The Wider AI Ecosystem Shift

This aggressive hardware push is part of a much bigger shift. The PYMNTS article also touches on Google’s vision for “agentic AI” in retail—AI that can reason and act more autonomously. That’s the endgame. We’re moving from AI as a feature you tap, to AI as the underlying agent that handles tasks for you. Samsung blanketing the market with AI-capable hardware is step one in creating the installed base for that future. It primes the pump. For developers and enterprises, the message is clear: the infrastructure is being deployed at a breathtaking pace. The tools are coming. Now, what are you going to build on top of it? The race for the next set of killer AI-native apps is officially on, and the playing field is being set by giants like Samsung and Google Cloud.

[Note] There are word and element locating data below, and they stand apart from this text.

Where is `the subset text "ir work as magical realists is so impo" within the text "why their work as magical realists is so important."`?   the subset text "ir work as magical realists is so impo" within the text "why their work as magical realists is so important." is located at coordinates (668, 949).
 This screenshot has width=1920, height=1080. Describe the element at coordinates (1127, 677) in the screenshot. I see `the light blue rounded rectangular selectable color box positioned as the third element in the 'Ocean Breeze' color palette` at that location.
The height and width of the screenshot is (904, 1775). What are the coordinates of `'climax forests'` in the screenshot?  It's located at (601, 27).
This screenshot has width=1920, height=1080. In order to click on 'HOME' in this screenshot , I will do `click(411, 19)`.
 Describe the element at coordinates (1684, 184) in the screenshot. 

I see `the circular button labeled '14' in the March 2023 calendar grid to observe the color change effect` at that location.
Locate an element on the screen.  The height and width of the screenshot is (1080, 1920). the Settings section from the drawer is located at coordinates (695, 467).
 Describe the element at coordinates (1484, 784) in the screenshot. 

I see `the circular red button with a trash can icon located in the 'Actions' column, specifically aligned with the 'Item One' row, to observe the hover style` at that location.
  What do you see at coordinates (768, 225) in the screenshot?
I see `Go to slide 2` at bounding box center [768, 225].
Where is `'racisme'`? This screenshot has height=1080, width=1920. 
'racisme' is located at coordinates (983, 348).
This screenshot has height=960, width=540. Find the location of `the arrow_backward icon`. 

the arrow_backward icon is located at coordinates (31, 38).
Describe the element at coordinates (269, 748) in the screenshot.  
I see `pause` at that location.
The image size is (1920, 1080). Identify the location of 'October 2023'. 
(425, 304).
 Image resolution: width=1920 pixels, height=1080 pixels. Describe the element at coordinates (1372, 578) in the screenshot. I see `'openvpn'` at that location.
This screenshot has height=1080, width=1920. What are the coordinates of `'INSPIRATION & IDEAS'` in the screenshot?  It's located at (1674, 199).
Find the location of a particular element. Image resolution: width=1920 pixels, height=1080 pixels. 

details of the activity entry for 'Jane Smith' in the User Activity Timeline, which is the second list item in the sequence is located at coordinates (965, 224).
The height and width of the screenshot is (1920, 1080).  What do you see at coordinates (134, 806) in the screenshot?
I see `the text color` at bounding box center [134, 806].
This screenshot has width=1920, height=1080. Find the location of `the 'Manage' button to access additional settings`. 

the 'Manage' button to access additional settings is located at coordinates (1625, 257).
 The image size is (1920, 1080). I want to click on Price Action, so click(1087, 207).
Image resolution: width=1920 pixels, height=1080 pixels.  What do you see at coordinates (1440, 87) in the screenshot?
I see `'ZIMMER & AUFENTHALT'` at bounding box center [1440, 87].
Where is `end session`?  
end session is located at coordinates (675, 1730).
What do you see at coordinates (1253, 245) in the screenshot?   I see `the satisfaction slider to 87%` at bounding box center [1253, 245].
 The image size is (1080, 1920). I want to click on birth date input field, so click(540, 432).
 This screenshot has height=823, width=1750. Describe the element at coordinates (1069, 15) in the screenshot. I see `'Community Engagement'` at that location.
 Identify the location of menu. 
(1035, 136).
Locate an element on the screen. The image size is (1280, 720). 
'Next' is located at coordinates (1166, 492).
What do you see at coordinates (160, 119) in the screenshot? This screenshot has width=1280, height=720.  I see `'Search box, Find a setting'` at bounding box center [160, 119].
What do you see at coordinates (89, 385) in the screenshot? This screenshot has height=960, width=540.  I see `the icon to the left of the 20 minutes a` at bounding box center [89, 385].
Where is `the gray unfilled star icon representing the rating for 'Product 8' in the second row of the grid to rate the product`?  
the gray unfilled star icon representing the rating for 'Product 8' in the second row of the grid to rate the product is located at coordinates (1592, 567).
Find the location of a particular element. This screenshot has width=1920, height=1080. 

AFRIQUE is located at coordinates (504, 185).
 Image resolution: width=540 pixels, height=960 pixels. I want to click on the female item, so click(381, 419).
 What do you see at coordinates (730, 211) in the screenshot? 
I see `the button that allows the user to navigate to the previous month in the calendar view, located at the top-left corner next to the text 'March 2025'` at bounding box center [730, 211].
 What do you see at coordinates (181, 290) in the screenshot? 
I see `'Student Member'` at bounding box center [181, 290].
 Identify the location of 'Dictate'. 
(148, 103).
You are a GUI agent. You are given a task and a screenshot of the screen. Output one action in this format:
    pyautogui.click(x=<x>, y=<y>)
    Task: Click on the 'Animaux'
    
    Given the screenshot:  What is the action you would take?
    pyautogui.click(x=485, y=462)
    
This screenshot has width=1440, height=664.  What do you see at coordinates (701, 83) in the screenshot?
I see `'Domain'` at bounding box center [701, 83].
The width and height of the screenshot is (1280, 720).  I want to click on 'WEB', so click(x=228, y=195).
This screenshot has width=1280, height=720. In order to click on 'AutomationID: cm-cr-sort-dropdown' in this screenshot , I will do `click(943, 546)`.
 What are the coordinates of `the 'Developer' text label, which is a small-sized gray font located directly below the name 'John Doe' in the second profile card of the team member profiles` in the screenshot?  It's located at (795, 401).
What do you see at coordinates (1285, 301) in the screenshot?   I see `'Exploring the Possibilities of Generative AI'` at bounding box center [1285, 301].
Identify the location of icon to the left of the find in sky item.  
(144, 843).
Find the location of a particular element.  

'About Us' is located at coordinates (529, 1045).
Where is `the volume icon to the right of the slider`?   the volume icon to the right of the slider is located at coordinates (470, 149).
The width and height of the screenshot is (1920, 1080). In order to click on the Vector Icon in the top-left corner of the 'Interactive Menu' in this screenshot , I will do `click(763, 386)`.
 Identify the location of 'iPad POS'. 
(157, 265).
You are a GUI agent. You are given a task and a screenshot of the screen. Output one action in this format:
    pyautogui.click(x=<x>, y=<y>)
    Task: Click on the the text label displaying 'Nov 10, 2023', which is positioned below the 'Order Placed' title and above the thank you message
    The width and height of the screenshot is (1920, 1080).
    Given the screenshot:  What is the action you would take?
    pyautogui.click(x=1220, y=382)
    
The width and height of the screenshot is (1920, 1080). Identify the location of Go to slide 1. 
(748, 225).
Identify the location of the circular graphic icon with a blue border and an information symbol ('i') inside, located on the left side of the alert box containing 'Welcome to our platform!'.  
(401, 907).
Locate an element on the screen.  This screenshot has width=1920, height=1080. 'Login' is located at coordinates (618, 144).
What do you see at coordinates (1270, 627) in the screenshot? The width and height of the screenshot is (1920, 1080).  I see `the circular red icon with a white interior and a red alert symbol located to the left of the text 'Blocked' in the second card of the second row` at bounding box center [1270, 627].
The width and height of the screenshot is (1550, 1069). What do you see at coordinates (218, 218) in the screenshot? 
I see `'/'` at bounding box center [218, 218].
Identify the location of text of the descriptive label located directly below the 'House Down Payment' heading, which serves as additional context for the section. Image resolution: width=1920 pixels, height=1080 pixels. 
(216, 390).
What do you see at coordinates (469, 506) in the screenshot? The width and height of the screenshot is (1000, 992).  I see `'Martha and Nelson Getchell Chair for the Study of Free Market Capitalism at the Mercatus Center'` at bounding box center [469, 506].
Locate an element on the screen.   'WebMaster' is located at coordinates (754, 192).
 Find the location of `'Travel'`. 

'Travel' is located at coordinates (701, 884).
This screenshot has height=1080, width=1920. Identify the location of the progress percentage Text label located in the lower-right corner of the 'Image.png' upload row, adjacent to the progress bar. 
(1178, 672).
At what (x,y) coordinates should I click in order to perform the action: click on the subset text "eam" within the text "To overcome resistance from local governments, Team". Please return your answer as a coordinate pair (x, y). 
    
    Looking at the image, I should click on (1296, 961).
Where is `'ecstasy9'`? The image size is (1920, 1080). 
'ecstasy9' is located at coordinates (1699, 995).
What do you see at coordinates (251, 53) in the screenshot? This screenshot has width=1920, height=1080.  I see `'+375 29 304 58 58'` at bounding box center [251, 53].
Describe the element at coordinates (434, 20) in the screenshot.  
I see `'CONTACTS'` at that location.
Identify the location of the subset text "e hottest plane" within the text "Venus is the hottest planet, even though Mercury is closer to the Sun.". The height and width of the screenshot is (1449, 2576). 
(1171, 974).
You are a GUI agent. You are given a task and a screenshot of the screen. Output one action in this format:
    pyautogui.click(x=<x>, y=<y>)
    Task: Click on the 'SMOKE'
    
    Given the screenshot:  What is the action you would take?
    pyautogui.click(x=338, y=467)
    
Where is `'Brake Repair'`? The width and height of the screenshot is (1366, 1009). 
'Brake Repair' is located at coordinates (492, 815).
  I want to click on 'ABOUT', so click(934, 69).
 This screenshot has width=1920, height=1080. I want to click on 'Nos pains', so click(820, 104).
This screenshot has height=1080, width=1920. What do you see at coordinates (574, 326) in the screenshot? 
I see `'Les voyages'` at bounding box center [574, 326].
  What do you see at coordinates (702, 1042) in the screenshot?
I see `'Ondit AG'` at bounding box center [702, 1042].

The Competition Won’t Sleep

Let’s be real, though. Doubling down on AI is table stakes now. Apple is quietly building its own on-device AI empire, likely to be unveiled soon. Chinese manufacturers are no slouches either. So while Samsung’s 800 million target sounds huge, it’s really about keeping pace. The real test will be in execution. Will these AI features work seamlessly? Will they be genuinely useful, or just a checkbox for marketing? Roh admitted the tech might “seem a bit doubtful right now.” That’s a refreshing bit of honesty. But he’s betting that doubt turns to dependence within a year. It’s a high-stakes gamble on the speed of consumer adoption. One thing’s for sure: our phones are about to get a lot more chatty.